Today, there will be the free outdoor concert, organized by Björk to promote environment protection. Sigur Rós and Ghostigital will also be playing. Today, from 5 pm and 10 pm in Laugardalur park in central Reykjavík, the National Geographic channel will be having live coverage of the event.
Árni and Unnur took me to the Nature Concert at the Reykjavik botanical gardens. There we saw Sigor Ros, Bjork, and some other Icelandic musicians like Ghostigital and Olif Arnans. Bjork was by far the best. Her performance was electric. Here are some videos and pictures I took at the concert:
I'm going to compile the pictures I've taken in Iceland into a picture book. I've taken quite a few while I've been here. The weather has been wonderful -almost constant sun. With all that great light, I've managed to take nice pictures.
I'm drawing up some ideas about living in Reykjavik. Perhaps using the Nancy Eats Food comic style for inspiration. The two in mind will poke a bit of fun at the summer culture in Reykjavik. Maybe touch on the ridiculous street style later on. The final goal would be to get a bit of income off of these babies. Maybe have them printed in an English language newspaper. I would love some money right now.
I've been using life drawing as a way of brainstorming for my animation installations. I've found it to be a tool for mapping surfaces. The city's, in this case. A great jumping off point, I've already planned several ideas for animation. I have three installation projects planned, out of four. I'll start animating for next week.
Everything should be in order by the time I move in. I would like to start projecting the first weekend of my residency. Shooting for a completed projection every weekend, for the remaining weeks I'll be staying there.
My normal dietary elements such as fruits and vegetables, are the most expensive foods to buy in Iceland. Dammit. To conserve change, my diet has shifted towards smoked fish, bread, cheese, and milk. The cheapest, simplest foods to buy. I'm feeling rocks and knives in my gastrointestinal system. Oh.
The results are either quarts of sauce, or bright red bricks. I'm charming to live with when I leave the restroom smelling of death.
In the summer of 2006, I moved to Iceland from the United States. This trip was my first time away from home; I was 19.
I lived with an Icelandic family on the border of Kópavogur and Reykjavík where I helped around the house, babysitting the two youngest children, and my Icelandic family, in turn, introduced me to Icelandic culture. The first of our many trips together was to the local swimming pool.

| Extracted material |
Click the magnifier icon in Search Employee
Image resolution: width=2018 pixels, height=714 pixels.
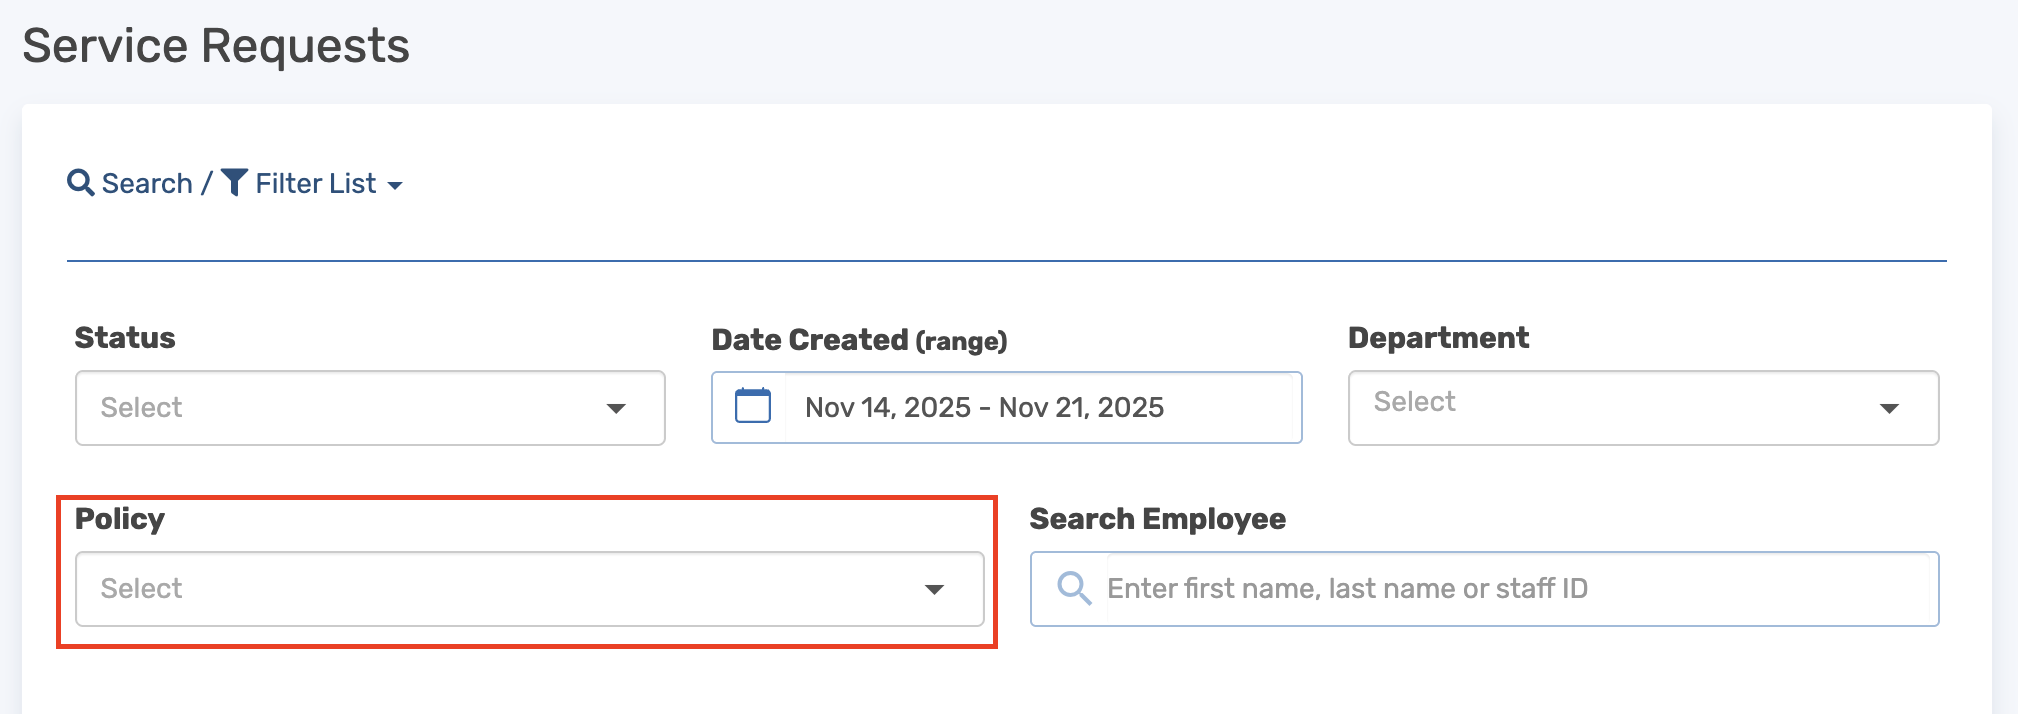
--
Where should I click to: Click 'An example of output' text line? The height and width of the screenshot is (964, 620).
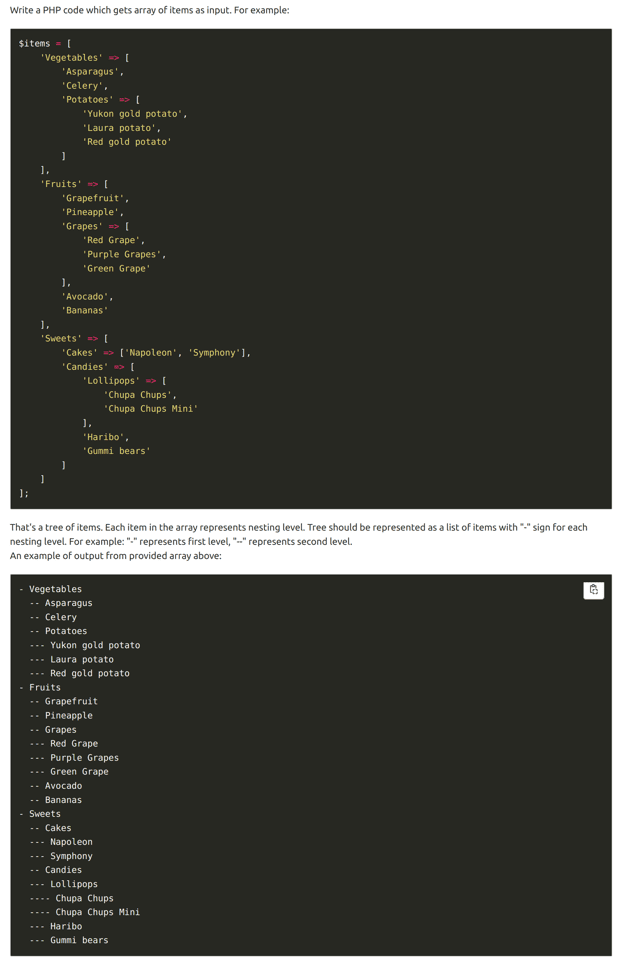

| Problems and tasks |
1/ Answer these from the Iceland journal, one line each, marked like the questions.
(a) According to the first paragraph, in which park will the free outdoor concert take place?
(b) How many of the writer's installation projects are planned, and out of how many?
(c) How old was the writer when moving to Iceland?
2/ Decide whether each statement agrees with the Iceland journal. Answer yes or no, and quote the words from the journal that decide it.
(a) The National Geographic channel planned live coverage of the outdoor concert.
(b) Fruits and vegetables are among the cheapest foods to buy in Iceland.
(c) The writer babysat the two oldest children of the Icelandic family.
3/ List every food the Iceland journal says the writer's diet shifted toward to save money.

| Task-by-task outputs |
1/
(a) Laugardalur park in central Reykjavík
(b) Three, out of four
(c) 19

2/
(a) Yes: "the National Geographic channel will be having live coverage of the event."
(b) No: "My normal dietary elements such as fruits and vegetables, are the most expensive foods to buy in Iceland."
(c) No: "babysitting the two youngest children"

3/ smoked fish, bread, cheese, milk